Einsatz im Studierendenwohnheim

19-Jähriger verletzt Polizeibeamten bei Personenkontrolle in Vauban

BZ-Redaktion

Die Polizei hat einen 19-Jährigen kontrolliert und Marihuana gefunden. Als er mit zur Wache sollte, wehrte sich der junge Mann, Zuschauer solidarisierten sich.
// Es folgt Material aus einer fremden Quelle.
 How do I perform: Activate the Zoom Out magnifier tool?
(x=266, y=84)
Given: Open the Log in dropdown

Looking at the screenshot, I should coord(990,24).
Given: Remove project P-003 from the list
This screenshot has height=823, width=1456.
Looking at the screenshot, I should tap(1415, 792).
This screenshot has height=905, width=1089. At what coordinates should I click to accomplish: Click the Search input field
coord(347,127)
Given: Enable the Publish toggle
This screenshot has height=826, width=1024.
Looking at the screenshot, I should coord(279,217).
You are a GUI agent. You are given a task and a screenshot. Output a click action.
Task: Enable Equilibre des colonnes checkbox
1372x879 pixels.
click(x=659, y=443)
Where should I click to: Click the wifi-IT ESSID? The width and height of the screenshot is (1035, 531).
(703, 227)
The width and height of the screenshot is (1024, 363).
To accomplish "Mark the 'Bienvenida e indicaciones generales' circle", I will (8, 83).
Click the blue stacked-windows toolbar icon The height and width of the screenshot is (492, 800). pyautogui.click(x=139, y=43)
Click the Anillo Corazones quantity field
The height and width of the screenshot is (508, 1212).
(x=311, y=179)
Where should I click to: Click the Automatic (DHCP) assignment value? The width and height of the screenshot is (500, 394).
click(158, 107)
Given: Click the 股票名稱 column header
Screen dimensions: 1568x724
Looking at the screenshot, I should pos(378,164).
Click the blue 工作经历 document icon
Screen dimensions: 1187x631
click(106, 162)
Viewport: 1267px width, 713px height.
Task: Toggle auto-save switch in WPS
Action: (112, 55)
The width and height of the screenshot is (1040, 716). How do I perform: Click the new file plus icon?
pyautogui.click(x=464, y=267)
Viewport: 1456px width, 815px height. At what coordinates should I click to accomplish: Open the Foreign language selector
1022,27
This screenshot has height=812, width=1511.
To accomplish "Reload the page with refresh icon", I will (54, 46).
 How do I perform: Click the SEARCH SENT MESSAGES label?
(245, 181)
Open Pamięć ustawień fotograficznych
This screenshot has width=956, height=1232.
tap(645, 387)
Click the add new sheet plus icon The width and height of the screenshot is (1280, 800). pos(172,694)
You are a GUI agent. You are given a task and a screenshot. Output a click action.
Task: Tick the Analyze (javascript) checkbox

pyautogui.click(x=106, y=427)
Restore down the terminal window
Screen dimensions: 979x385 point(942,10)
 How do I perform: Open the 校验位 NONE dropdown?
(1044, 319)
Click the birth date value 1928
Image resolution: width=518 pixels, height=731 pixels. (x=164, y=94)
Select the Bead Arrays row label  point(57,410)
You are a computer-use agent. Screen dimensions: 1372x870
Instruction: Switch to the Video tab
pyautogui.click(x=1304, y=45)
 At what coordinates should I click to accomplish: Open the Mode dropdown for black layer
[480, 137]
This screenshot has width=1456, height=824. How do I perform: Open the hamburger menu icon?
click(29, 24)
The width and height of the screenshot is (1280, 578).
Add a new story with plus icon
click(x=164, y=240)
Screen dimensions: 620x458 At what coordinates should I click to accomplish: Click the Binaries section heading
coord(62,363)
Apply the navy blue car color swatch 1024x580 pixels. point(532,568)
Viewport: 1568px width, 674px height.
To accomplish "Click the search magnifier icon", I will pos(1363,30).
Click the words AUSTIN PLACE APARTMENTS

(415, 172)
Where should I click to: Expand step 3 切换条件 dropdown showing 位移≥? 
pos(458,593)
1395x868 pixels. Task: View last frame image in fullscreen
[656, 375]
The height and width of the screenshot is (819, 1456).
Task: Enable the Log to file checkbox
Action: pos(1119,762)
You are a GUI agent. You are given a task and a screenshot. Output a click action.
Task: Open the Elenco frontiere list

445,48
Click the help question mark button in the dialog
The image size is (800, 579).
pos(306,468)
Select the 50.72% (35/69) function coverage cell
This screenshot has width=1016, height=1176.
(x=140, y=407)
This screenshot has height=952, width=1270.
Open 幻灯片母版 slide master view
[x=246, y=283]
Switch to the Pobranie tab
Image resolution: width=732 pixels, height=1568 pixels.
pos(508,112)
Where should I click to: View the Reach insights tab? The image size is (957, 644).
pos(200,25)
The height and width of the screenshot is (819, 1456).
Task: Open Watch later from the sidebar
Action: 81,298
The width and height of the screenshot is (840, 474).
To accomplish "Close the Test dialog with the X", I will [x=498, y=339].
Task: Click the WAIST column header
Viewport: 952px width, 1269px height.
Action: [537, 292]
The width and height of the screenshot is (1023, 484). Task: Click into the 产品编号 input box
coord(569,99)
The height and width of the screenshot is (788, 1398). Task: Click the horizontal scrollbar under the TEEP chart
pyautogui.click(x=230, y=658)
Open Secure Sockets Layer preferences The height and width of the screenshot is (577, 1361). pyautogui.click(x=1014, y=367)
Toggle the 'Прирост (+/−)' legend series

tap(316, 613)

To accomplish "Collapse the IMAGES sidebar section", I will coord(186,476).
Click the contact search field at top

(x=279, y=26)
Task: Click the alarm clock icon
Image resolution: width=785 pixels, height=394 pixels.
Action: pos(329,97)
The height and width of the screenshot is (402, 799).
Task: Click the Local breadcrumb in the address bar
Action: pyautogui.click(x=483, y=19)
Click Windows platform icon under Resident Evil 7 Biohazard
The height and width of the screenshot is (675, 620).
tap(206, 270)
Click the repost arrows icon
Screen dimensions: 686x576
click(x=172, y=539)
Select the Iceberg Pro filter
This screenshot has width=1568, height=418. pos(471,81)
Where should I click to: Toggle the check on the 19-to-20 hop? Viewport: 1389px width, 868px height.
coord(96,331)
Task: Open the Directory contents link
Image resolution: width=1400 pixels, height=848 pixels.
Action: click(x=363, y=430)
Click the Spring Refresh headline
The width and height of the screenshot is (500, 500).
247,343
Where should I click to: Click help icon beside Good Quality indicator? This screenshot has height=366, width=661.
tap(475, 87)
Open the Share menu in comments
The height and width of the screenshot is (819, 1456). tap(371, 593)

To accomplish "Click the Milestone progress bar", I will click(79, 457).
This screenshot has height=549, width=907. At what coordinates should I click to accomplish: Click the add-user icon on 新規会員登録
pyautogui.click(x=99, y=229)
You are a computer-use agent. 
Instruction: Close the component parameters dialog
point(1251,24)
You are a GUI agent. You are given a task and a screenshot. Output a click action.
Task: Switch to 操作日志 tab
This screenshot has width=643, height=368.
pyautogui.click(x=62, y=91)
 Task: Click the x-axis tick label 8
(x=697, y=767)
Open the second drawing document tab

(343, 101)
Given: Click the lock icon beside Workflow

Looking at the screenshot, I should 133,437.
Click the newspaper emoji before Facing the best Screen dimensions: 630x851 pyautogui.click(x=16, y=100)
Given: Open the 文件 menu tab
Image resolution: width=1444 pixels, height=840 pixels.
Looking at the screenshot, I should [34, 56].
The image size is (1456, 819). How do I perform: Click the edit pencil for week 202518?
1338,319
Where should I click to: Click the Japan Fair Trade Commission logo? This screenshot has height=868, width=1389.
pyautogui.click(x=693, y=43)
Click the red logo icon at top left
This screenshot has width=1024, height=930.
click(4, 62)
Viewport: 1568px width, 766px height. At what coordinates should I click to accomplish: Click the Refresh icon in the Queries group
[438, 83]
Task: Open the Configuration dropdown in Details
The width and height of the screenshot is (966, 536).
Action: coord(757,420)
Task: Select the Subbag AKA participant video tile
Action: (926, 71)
Der Sicherheitsdienst im Studierendenwohnheim im Freiburger Stadtteil Vauban rief am Freitag, 19. Februar, gegen 21 Uhr die Polizei, weil es zu Auseinandersetzungen mit dem 19-Jährigen gekommen war, der im Heim Hausverbot hatte. Beim Eintreffen der Beamten war der junge Mann bereits durch Mitarbeiter des Sicherheitsdienstes am Boden fixiert. Der 19-Jährige weigerte sich zunächst, sich auszuweisen. Als er daraufhin durchsucht werden sollte, zog er doch einen Ausweis aus der Jacke. Dabei fielen unter anderem auch eine Feinwaage sowie eine Kräutermühle (Grinder) aus der Tasche. In der Mühle fanden die Polizisten mutmaßliche Rückstände von Marihuana.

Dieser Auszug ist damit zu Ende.